Homeowners grapple with a myriad of property-related expenses, including insurance, property taxes, utilities, renovations and more.

“The True Cost of Homeownership 2024 Data,” a new report from Real Estate Witch, unveils the reality of homeownership costs that have left homeowners with additional fees far beyond the mortgage payment.

The study, surveying 1,000 homeownersreveals that the average homeowner spends $17,958 each year on additional expenses, a staggering 78% higher than the typical expectation of $10,094. This eye-opening disparity has left nearly 9 out of 10 homeowners in agreement that homeownership is way more expensive than expected.

With interest rates hovering around 7%, mortgages have become a significant burden for buyers, and falling home prices due to lower demand have cost sellers potential profits. Amidst these challenging circumstances, many homeowners prefer to neither buy nor sell, opting instead to hold onto their current homes for the time being. However, the report highlights that choosing to do so comes with “crushing costs.”

Beyond recurring mortgage payments, homeowners must grapple with a myriad of property-related expenses, including homeowners insurance, property taxes, utilities, renovations, and maintenance. This financial strain has taken a toll on homeowners, with 36% saying their home is a detriment to their finances and 23% citing a negative impact on their mental health. The report shows that the average homeowner forks out over $4,000 on maintenance and repairs each year, driving some to accumulate significant debt to afford these expenses.

Excluding mortgage principal and interest, 3 in 5 homeowners dedicate at least 10% of their income to cover additional costs for their home. Alarmingly, around 20% amassed more debt to cover homeownership expenses, resorting to measures like credit card debt, loans, dipping into retirement savings, and even selling valuable possessions. The Department of Housing and Urban Development deems housing unaffordable when it exceeds 30% of one’s income, a threshold likely surpassed by many homeowners due to unforeseen expenses noted in the report like roof work, plumbing, HOA, electrical work, appliances, and foundation repairs.

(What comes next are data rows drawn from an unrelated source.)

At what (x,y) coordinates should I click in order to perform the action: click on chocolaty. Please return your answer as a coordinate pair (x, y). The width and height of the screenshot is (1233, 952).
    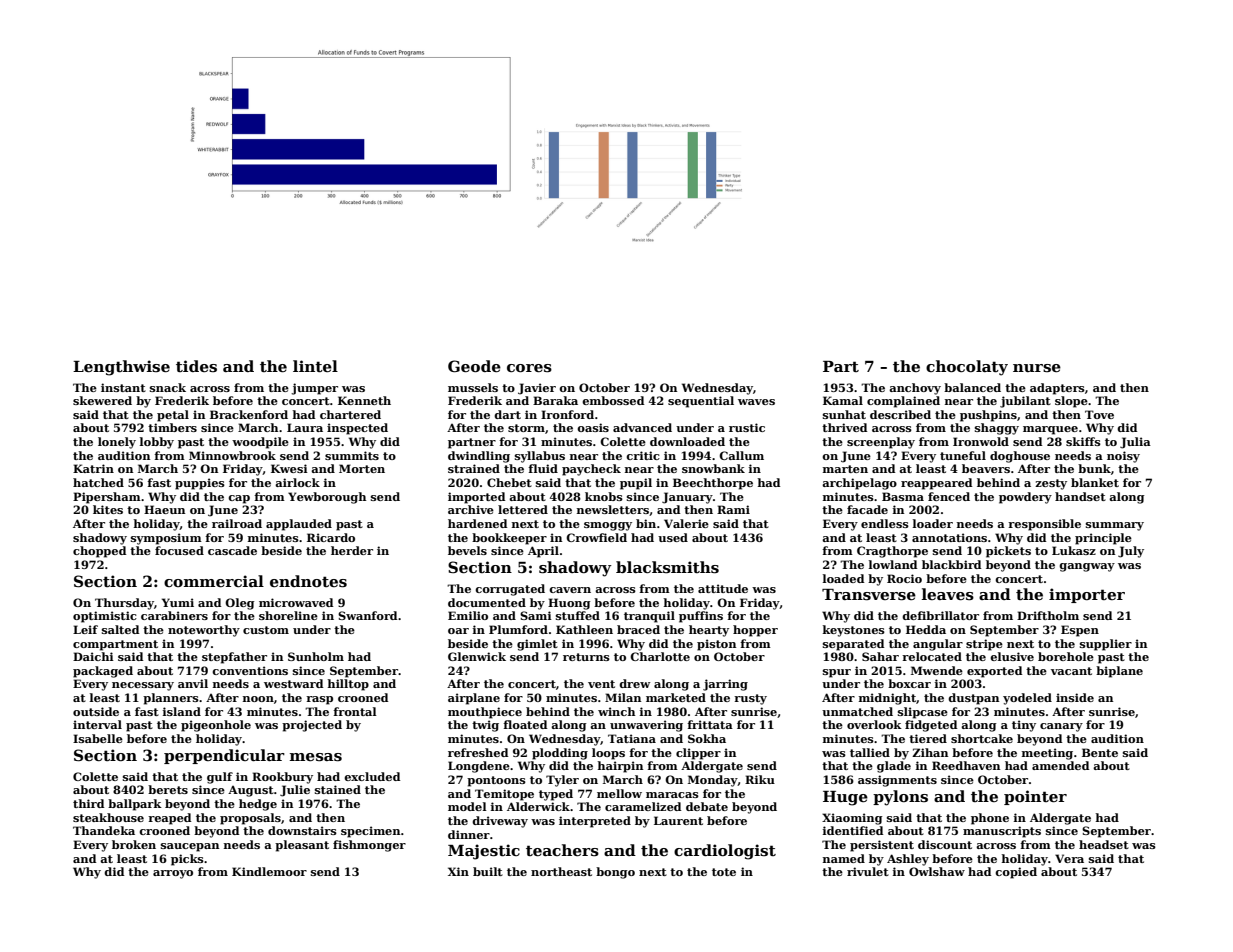
    Looking at the image, I should click on (967, 368).
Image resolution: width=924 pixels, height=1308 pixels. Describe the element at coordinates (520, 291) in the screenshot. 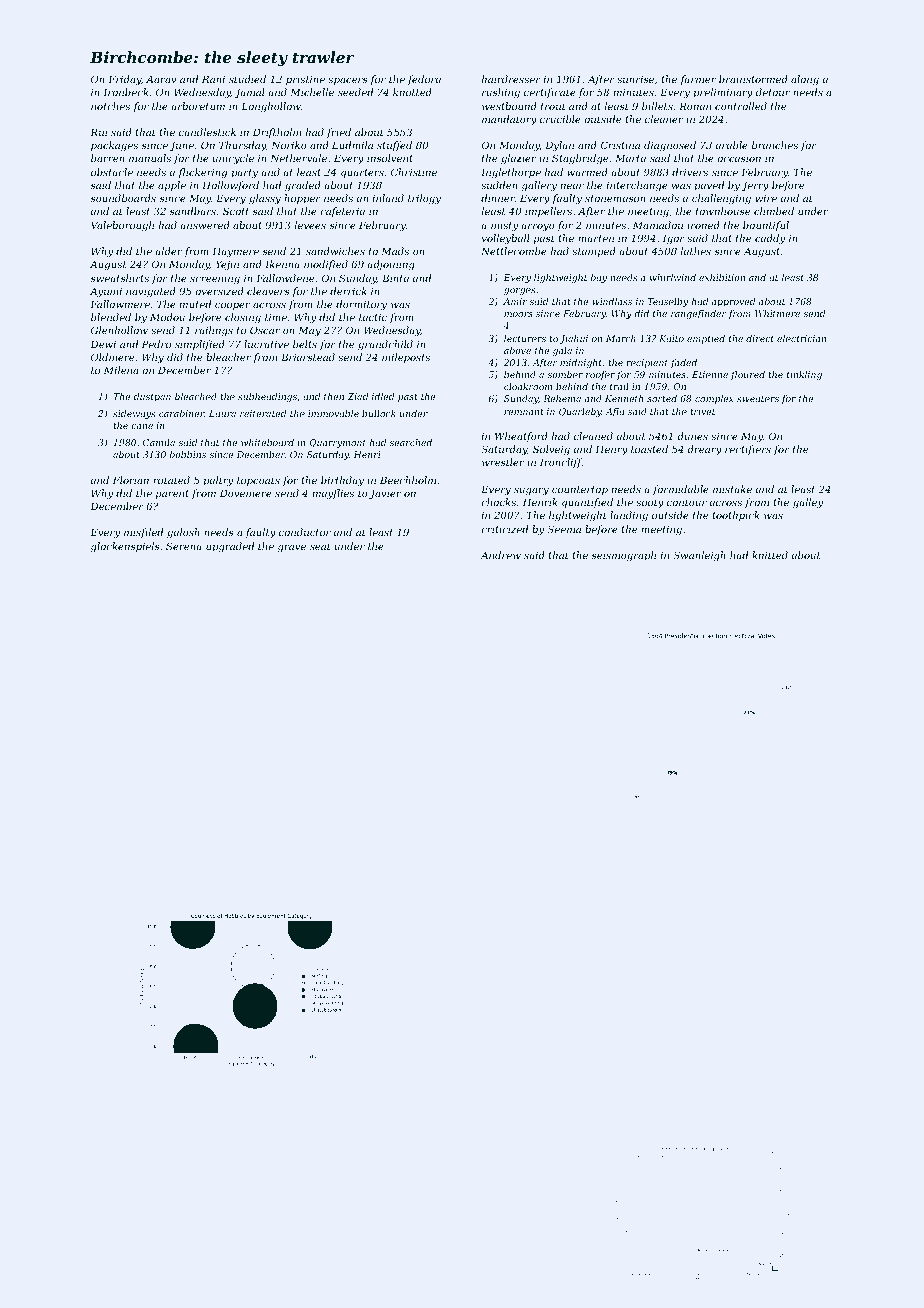

I see `gorges` at that location.
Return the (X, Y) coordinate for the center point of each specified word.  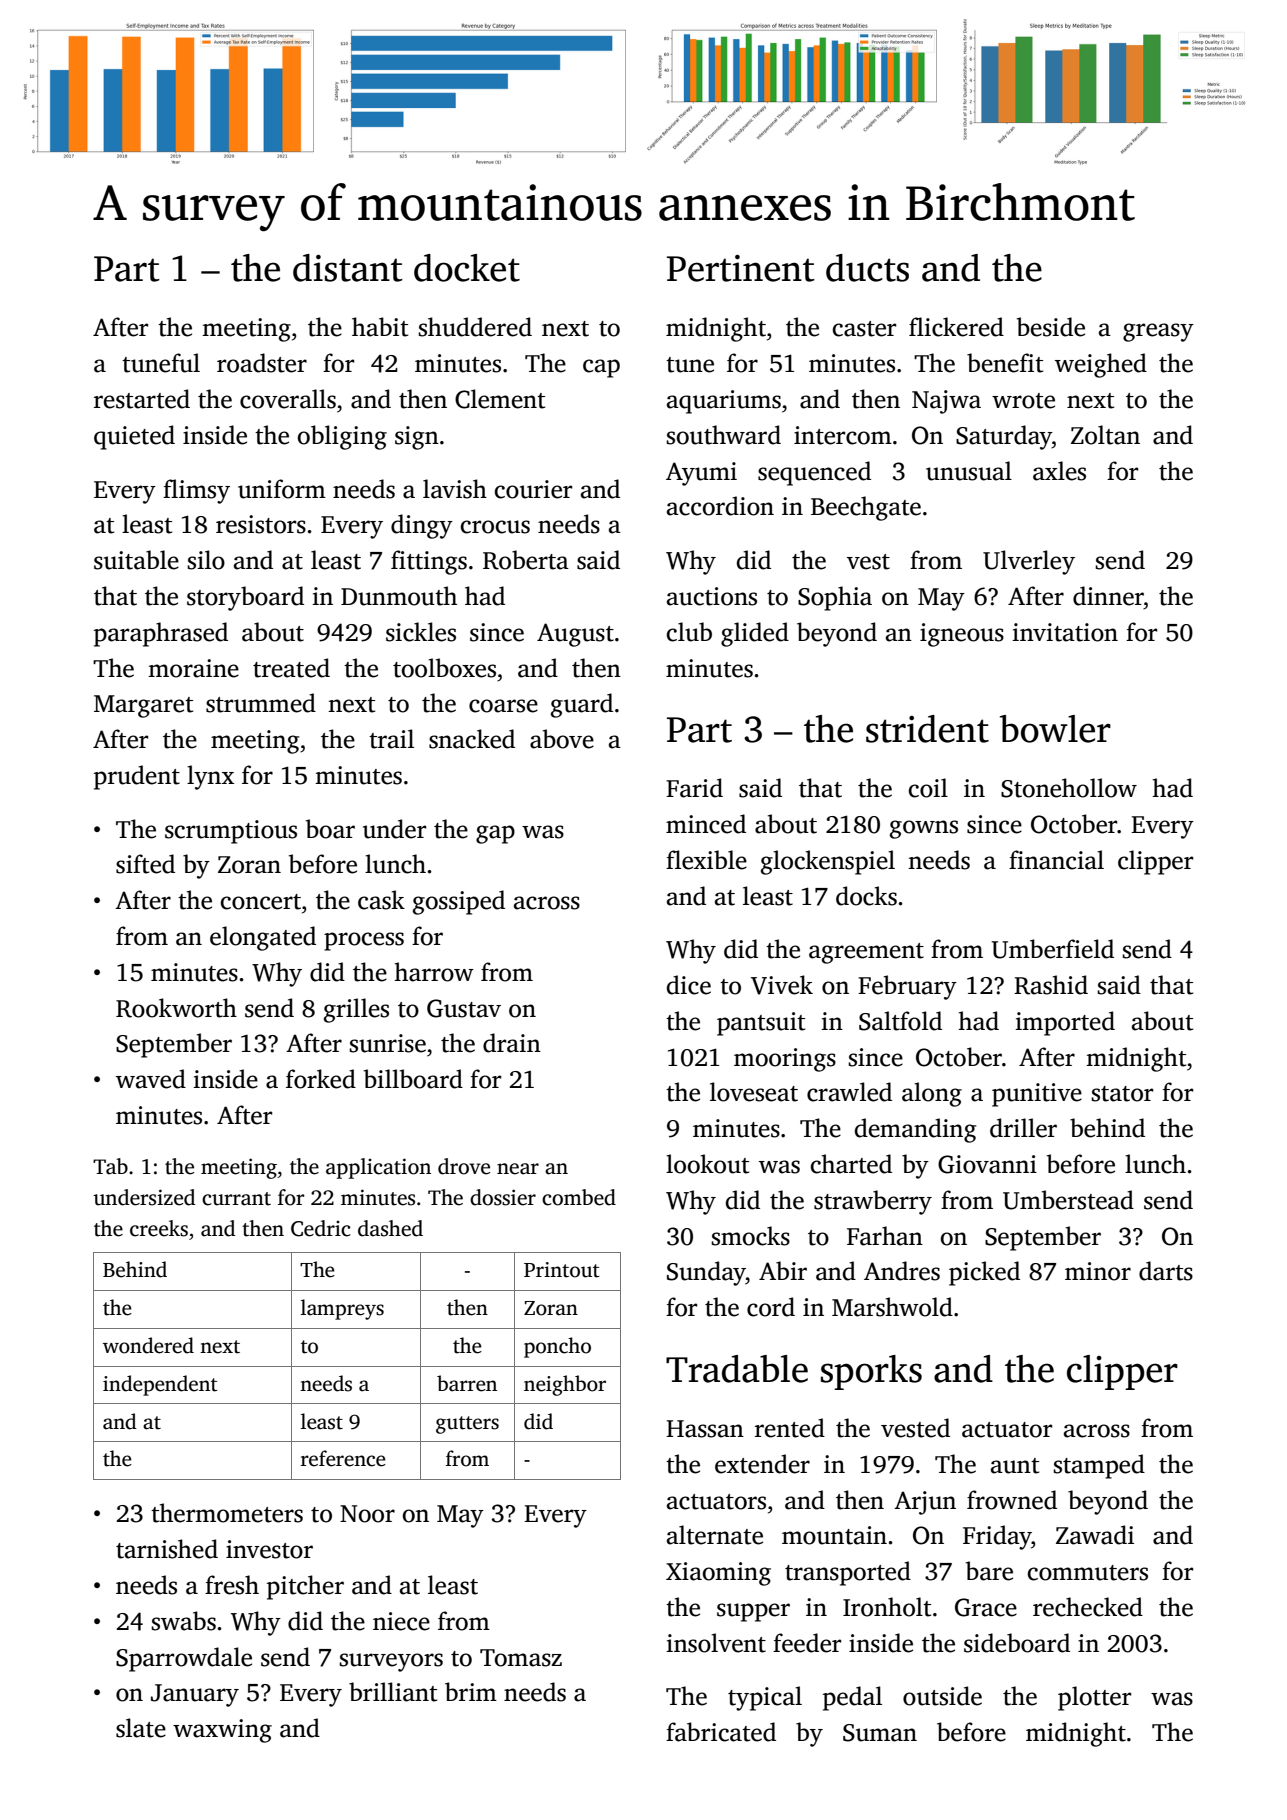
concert (261, 902)
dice (689, 985)
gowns (924, 829)
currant (236, 1199)
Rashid (1051, 985)
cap (601, 368)
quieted (134, 437)
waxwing (222, 1731)
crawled (849, 1092)
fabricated (721, 1732)
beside (1051, 327)
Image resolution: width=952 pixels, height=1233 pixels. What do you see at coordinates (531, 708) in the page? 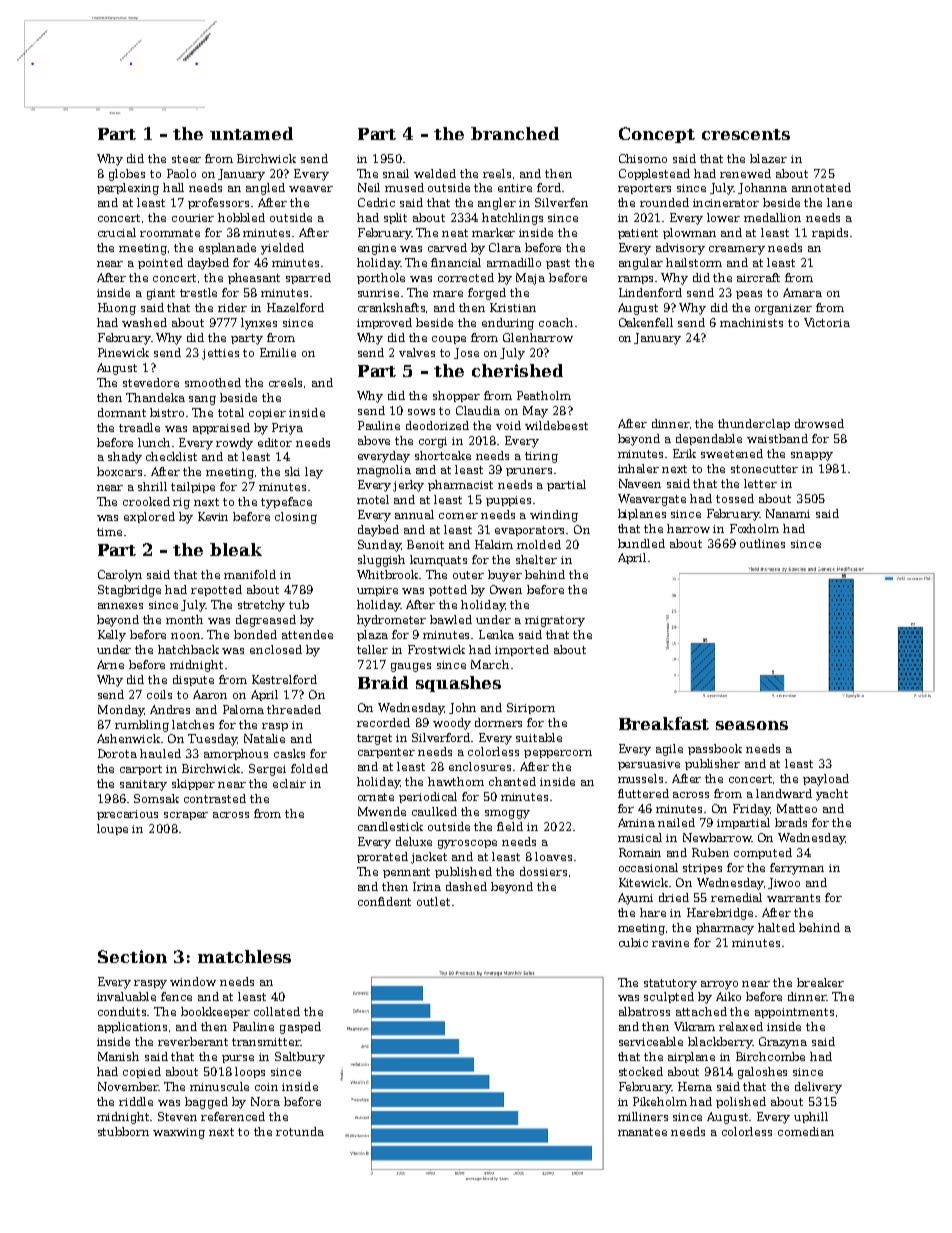
I see `Siriporn` at bounding box center [531, 708].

The financial strain has left around 67% with regrets regarding becoming a homeowner, with over 40% of recent buyers admitting they overpaid for their property. The author of the report, Matt Brannon, recently emailed BLACK ENTERPRISE, alerting how the costs have left around 65% of Black homeowners regretting their home and 55% feeling a sense of buyer’s remorse.

“Spending $17,958 per year, it would take a homeowner just five years and seven months to rack up $100,000 in additional expenses,” the report notes. “Over a 30-year mortgage, that’s a whopping $538,740 — enough to buy a second house!”

Faced with such exorbitant costs, about 295 of the surveyed homeowners are moving towards selling their properties within the next five years, as the expenses prove to be unattainable for the average American. More than 1 in 4 homeowners even express a desire “to go back to renting.” The majority now state they would have approached their purchase differently considering the actual costs of maintaining a home.

For aspiring homeowners, the report reflects on factors current homeowners say they would have considered, like purchasing low-maintenance properties, negotiating prices or contingencies, saving more, paying for inspections, opting for less expensive homes, or waiting for more favorable mortgage rates and prices. BE previously noted that for Gen Z and millennial buyers, over one-third have turned to parents for assistance.